I would add this: to the extent that wealth matters, it's because wealth increases the well-being of individuals. But there's undeniably a law of diminishing returns: a billionaire is not going to be a thousand times happier than a millionaire just because he has a thousand times as much money. In fact, I would argue that beyond some modest threshold - maybe below an income of $100,000/year - having more money simply doesn't affect one's well-being in any significant way. People certainly desire more wealth, mainly as a positional good - a billionaire has a higher status than a millionaire. But jockeying for positional goods is a zero-sum game; the billionaire's gain is the millionaire's loss, and so overall well-being is not increased by creating more wealth if that wealth just ends up getting shuttled up the income ladder into those stratospheric heights. In other words, if a country becomes wealthier because rich people are getting richer while everyone else treads water, that country is no better off than it was before. And if that's the case for a given country while more wealth is being created in other countries where it isn't being concentrated solely in the hands of the very rich, then that country's well-being, relative to other countries, decreases. That's what's been going on in the US for the last few decades. It's a sign of decline.

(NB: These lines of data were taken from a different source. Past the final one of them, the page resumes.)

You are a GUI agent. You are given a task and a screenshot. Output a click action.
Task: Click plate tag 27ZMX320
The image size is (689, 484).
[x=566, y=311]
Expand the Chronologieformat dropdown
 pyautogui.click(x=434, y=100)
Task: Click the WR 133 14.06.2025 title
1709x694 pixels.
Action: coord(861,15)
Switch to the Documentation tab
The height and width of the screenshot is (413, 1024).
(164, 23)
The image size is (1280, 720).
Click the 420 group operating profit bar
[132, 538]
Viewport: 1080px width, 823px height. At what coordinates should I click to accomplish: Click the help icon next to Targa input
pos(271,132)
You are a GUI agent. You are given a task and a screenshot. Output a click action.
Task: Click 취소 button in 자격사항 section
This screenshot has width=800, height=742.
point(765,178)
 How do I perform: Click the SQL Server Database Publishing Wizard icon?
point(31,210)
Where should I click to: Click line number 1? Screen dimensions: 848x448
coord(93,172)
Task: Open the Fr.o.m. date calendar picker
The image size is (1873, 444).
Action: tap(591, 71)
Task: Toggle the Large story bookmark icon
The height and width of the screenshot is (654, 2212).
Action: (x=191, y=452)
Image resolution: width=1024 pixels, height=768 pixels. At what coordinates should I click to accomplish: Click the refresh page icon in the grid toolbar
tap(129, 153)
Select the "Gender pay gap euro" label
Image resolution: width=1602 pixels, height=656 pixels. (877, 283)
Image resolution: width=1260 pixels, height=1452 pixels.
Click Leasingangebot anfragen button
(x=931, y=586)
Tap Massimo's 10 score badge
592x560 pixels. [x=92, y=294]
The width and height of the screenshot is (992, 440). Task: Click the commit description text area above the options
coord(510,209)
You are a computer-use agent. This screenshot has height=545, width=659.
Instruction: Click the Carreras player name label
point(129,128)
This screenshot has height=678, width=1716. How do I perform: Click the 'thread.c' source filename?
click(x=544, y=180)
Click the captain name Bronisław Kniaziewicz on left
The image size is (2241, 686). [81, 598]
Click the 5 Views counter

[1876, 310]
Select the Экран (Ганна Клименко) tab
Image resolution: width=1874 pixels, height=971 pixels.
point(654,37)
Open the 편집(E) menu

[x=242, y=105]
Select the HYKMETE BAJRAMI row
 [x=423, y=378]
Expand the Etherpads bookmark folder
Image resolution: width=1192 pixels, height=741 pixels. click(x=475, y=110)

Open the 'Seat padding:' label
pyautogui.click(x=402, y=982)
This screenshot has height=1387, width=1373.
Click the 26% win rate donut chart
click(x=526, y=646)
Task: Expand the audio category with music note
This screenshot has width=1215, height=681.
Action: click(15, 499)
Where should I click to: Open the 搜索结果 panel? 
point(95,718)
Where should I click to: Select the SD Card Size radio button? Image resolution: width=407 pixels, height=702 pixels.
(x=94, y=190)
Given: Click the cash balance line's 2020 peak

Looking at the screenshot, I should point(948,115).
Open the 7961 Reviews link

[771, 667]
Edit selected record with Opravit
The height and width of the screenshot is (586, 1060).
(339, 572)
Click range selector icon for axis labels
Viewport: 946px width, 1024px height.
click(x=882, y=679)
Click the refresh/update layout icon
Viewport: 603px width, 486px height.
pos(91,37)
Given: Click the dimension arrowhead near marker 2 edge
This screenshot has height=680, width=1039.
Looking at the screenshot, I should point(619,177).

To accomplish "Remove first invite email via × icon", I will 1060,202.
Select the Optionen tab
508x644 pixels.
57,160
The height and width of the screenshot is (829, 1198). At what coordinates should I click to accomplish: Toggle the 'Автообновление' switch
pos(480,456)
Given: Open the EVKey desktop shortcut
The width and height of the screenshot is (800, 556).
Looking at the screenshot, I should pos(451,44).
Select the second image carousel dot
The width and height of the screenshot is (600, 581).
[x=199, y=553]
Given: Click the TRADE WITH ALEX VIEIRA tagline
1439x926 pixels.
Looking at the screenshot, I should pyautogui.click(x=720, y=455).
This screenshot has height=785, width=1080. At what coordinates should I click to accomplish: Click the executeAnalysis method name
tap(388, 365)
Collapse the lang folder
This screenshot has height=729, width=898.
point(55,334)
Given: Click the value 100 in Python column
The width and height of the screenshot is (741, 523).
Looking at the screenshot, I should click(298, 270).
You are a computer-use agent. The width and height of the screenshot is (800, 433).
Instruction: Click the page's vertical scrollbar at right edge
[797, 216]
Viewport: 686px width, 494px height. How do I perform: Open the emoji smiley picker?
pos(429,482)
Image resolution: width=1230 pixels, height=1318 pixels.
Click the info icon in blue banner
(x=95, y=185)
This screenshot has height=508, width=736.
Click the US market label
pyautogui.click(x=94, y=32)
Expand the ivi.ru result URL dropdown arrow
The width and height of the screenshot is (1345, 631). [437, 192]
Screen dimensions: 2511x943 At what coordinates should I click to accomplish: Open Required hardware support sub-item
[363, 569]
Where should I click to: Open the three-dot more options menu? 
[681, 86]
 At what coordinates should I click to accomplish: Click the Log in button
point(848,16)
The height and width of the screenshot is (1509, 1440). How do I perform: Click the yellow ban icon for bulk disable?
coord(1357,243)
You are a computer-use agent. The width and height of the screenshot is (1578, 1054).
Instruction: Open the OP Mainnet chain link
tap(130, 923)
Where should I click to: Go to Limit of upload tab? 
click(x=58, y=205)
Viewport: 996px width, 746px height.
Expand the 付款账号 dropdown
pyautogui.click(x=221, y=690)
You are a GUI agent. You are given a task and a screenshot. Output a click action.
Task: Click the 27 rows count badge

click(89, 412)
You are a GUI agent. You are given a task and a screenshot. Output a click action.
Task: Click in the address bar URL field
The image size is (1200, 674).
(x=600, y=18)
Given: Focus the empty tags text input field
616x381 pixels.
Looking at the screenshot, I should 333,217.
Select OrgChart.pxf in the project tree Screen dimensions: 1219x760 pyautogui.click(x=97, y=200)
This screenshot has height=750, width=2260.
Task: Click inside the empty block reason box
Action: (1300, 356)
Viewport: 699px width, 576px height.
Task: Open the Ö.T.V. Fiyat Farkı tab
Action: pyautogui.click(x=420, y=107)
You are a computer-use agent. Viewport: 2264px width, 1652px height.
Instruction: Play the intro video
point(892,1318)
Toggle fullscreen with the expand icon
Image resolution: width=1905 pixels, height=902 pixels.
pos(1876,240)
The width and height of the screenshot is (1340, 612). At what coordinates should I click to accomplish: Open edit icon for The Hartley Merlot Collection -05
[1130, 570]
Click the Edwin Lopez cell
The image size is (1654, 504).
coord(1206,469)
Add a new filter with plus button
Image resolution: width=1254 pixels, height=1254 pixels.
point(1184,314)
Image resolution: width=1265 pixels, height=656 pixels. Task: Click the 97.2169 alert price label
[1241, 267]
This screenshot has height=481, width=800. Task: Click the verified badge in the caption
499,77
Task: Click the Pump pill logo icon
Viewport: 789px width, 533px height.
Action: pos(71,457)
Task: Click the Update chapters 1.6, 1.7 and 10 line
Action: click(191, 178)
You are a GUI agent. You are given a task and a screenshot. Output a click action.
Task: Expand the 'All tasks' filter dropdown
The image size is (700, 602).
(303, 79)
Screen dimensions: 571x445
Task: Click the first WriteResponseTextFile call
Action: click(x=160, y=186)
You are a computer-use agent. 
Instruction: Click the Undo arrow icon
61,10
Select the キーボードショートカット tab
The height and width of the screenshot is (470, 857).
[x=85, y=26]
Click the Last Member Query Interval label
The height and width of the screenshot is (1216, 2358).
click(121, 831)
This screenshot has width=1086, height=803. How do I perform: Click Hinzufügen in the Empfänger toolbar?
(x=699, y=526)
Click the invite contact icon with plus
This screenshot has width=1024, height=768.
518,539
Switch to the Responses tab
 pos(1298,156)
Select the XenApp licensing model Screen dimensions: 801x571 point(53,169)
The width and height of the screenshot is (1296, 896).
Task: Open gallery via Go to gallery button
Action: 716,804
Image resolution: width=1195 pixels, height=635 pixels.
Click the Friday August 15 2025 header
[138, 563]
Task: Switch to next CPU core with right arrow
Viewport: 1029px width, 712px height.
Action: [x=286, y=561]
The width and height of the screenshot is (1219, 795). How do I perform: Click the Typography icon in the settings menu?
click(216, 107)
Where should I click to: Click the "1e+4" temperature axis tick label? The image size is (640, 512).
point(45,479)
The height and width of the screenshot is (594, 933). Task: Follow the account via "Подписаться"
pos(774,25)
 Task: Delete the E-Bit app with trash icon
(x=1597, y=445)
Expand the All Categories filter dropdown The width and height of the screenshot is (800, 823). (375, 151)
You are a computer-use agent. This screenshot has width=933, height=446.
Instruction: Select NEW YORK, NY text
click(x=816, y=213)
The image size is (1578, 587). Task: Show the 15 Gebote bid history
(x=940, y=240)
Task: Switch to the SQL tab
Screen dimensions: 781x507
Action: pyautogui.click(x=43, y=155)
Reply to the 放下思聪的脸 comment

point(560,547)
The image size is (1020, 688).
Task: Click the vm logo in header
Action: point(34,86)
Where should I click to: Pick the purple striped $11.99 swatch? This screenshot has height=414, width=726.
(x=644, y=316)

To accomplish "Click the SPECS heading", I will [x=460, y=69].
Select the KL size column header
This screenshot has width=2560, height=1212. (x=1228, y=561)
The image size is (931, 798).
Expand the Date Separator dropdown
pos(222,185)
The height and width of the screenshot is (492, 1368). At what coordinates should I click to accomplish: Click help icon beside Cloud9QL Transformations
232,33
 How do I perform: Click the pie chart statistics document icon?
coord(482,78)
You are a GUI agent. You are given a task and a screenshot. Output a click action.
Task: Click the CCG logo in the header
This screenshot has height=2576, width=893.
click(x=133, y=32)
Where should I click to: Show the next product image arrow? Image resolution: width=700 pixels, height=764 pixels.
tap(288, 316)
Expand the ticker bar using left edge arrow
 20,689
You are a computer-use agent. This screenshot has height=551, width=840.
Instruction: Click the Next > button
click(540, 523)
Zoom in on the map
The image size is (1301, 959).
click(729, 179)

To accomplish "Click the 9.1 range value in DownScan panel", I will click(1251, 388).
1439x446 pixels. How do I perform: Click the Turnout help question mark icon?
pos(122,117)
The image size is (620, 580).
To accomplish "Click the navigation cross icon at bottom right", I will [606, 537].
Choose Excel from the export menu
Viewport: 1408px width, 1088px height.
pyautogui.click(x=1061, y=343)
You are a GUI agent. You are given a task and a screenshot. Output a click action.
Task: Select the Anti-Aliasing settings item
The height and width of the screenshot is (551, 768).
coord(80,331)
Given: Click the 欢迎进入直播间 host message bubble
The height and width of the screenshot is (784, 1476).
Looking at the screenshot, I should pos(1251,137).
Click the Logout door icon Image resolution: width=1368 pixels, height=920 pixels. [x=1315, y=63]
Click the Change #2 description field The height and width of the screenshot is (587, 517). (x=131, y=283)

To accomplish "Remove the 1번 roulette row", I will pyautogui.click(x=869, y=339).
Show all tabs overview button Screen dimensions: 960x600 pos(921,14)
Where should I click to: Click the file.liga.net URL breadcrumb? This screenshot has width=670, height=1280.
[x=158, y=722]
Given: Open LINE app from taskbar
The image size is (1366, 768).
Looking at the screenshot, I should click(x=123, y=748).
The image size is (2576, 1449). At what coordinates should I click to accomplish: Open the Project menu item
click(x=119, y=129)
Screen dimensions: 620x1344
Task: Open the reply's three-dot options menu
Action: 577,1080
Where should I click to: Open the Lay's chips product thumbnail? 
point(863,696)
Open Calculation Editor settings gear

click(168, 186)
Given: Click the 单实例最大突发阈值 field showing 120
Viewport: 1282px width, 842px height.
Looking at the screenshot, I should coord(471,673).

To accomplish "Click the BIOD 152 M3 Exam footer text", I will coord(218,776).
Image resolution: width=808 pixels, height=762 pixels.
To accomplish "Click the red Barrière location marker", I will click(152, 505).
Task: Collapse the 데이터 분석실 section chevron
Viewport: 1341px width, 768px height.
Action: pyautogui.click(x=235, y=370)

But not an irreversible one; the US doesn't have to become a third world country, where the majority of the population struggles to take care of basic needs while a minority controls a huge proportion of the nation's wealth. And an economic crisis, in large part brought about by wealthy elites mishandling their economic power, might be just the thing to start turning the trend around.